Problem details: Repeat the records below line by line, exactly, finishing on the line that contains "Open the tweet's three-dot more options menu".

Top of Dataset

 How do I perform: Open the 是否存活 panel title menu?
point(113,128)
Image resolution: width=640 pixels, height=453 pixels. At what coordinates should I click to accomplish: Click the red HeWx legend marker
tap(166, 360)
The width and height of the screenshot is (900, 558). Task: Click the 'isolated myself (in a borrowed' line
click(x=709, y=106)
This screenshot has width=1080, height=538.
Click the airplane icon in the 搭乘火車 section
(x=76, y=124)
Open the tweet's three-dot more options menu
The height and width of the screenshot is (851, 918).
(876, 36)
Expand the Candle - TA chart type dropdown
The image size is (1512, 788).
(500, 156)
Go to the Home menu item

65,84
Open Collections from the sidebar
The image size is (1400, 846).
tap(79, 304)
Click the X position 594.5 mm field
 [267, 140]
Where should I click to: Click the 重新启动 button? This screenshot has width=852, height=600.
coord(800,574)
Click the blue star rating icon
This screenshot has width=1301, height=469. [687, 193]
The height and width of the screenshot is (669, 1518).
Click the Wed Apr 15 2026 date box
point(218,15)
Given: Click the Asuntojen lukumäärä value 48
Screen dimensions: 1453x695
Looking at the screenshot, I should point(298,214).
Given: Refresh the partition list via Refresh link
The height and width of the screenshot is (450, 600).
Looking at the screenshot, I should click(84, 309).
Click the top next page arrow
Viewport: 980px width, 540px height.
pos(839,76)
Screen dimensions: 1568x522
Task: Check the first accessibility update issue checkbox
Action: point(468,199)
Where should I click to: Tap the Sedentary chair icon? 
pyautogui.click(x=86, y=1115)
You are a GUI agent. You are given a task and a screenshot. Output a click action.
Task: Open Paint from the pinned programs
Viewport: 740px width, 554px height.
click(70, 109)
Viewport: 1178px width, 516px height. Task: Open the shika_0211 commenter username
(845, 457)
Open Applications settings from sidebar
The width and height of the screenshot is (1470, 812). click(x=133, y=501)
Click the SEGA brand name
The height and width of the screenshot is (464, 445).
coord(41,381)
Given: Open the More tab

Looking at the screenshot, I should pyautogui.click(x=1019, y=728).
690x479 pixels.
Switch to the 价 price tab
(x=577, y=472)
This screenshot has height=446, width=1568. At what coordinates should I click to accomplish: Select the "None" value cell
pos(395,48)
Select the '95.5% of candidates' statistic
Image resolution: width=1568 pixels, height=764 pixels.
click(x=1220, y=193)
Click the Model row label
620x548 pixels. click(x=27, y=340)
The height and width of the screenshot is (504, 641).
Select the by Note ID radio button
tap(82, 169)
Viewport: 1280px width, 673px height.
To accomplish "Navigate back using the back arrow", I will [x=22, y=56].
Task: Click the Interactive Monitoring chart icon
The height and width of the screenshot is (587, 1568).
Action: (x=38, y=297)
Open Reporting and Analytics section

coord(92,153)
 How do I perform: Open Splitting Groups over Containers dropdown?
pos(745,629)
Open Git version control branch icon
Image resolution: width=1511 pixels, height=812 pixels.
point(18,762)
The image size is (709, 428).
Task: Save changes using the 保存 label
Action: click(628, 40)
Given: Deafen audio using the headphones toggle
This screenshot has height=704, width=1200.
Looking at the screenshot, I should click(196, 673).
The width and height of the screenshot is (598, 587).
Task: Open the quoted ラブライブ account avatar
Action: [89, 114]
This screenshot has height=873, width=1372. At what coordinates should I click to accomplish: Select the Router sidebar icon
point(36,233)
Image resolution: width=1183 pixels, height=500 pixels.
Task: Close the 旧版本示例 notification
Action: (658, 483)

Bottom of Dataset

Reply to the exercise:
 How do I perform: Open the 是否存活 panel title menu?
point(113,128)
Image resolution: width=640 pixels, height=453 pixels. At what coordinates should I click to accomplish: Click the red HeWx legend marker
tap(166, 360)
The width and height of the screenshot is (900, 558). Task: Click the 'isolated myself (in a borrowed' line
click(x=709, y=106)
This screenshot has width=1080, height=538.
Click the airplane icon in the 搭乘火車 section
(x=76, y=124)
Open the tweet's three-dot more options menu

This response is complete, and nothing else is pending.